(Word and item position data)
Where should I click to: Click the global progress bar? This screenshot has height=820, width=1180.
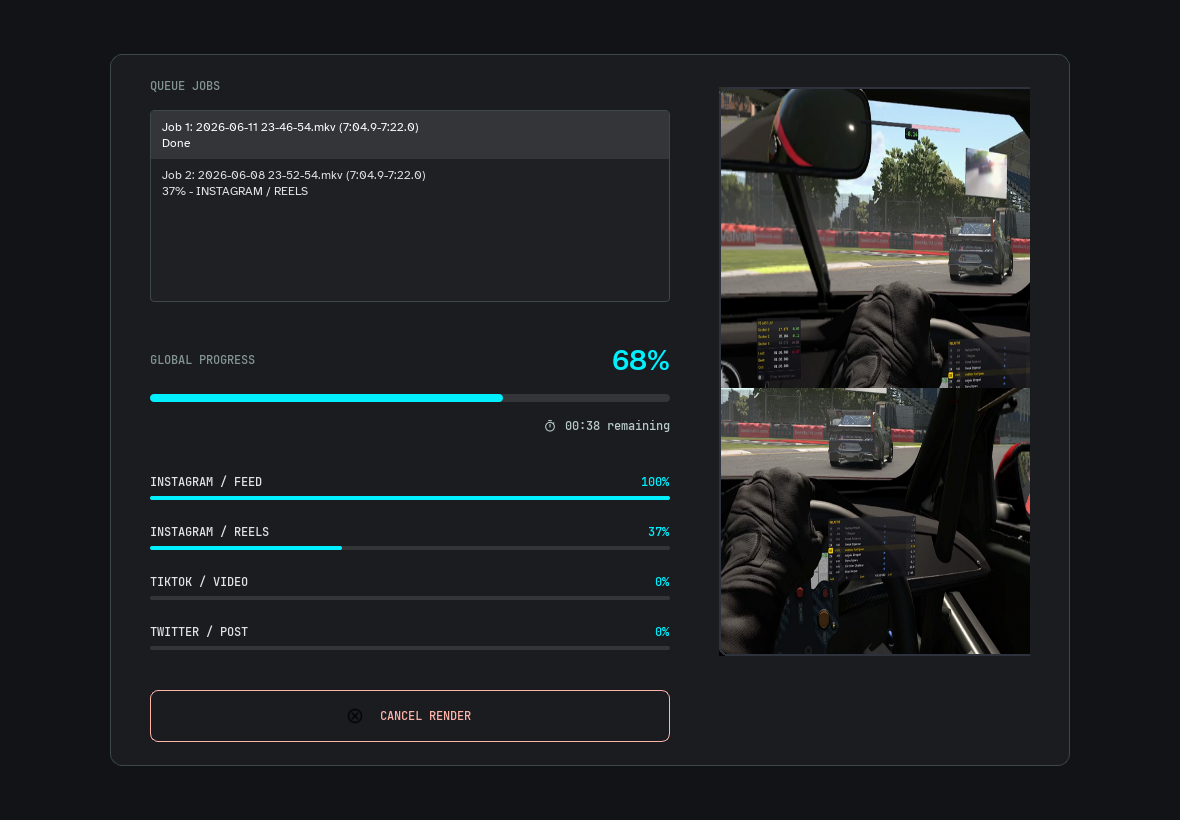(x=410, y=398)
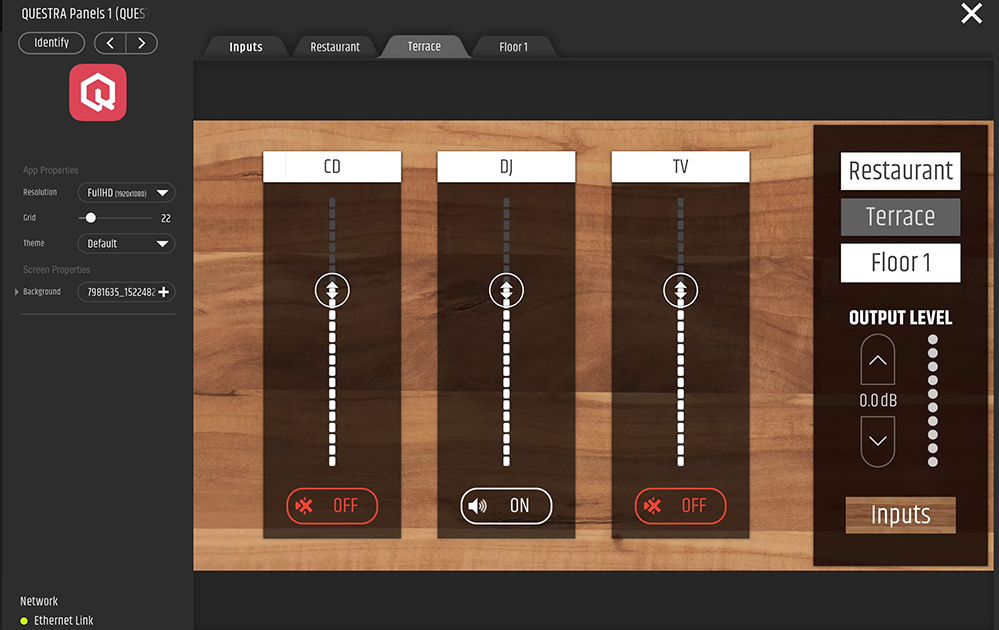Add background image with plus icon
This screenshot has height=630, width=999.
tap(164, 292)
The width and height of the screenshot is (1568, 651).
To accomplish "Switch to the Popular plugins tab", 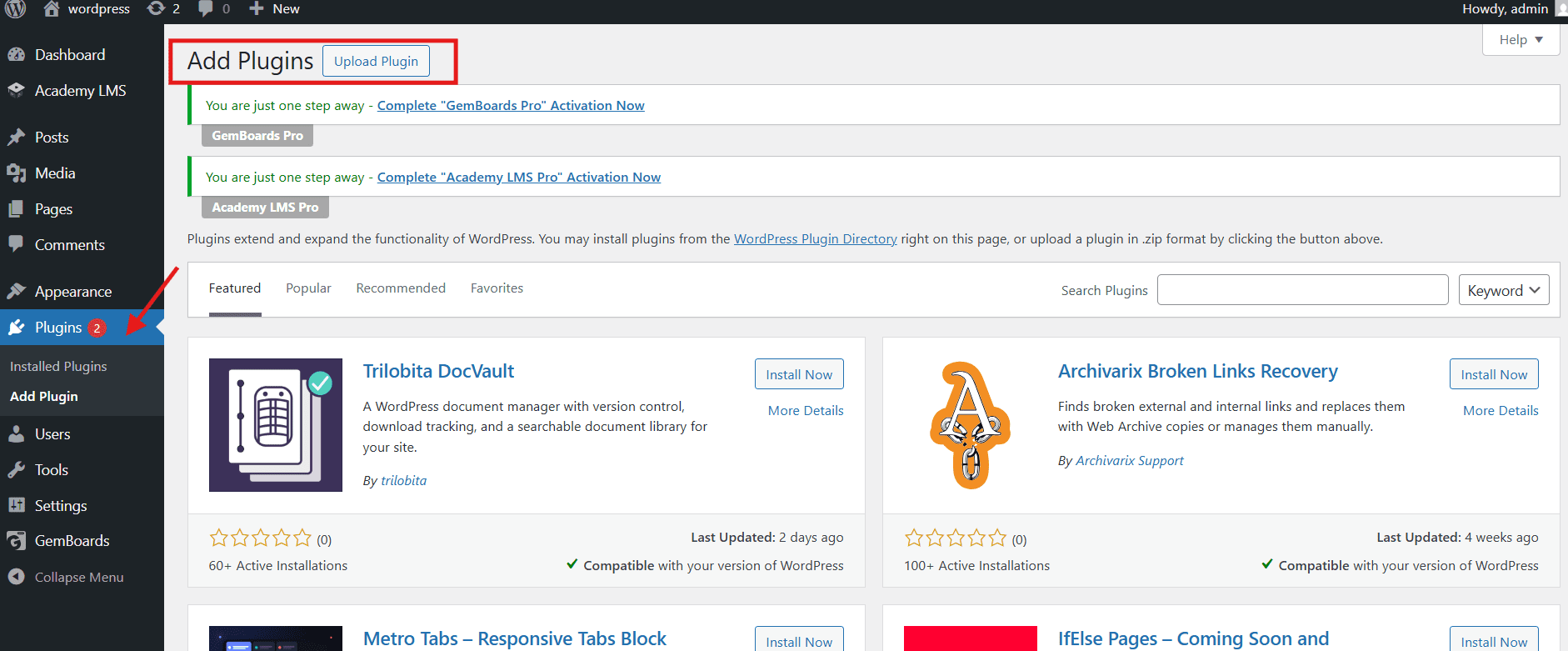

**Given task:**
Convert every line of the data above into a numbered list, leaving out blank lines and omitting the pictures.

**Result:**
1. Where should I click to: Click the global progress bar? This screenshot has height=820, width=1180.
2. (x=410, y=398)
3. Add background image with plus icon
4. This screenshot has height=630, width=999.
5. tap(164, 292)
6. The width and height of the screenshot is (1568, 651).
7. To accomplish "Switch to the Popular plugins tab", 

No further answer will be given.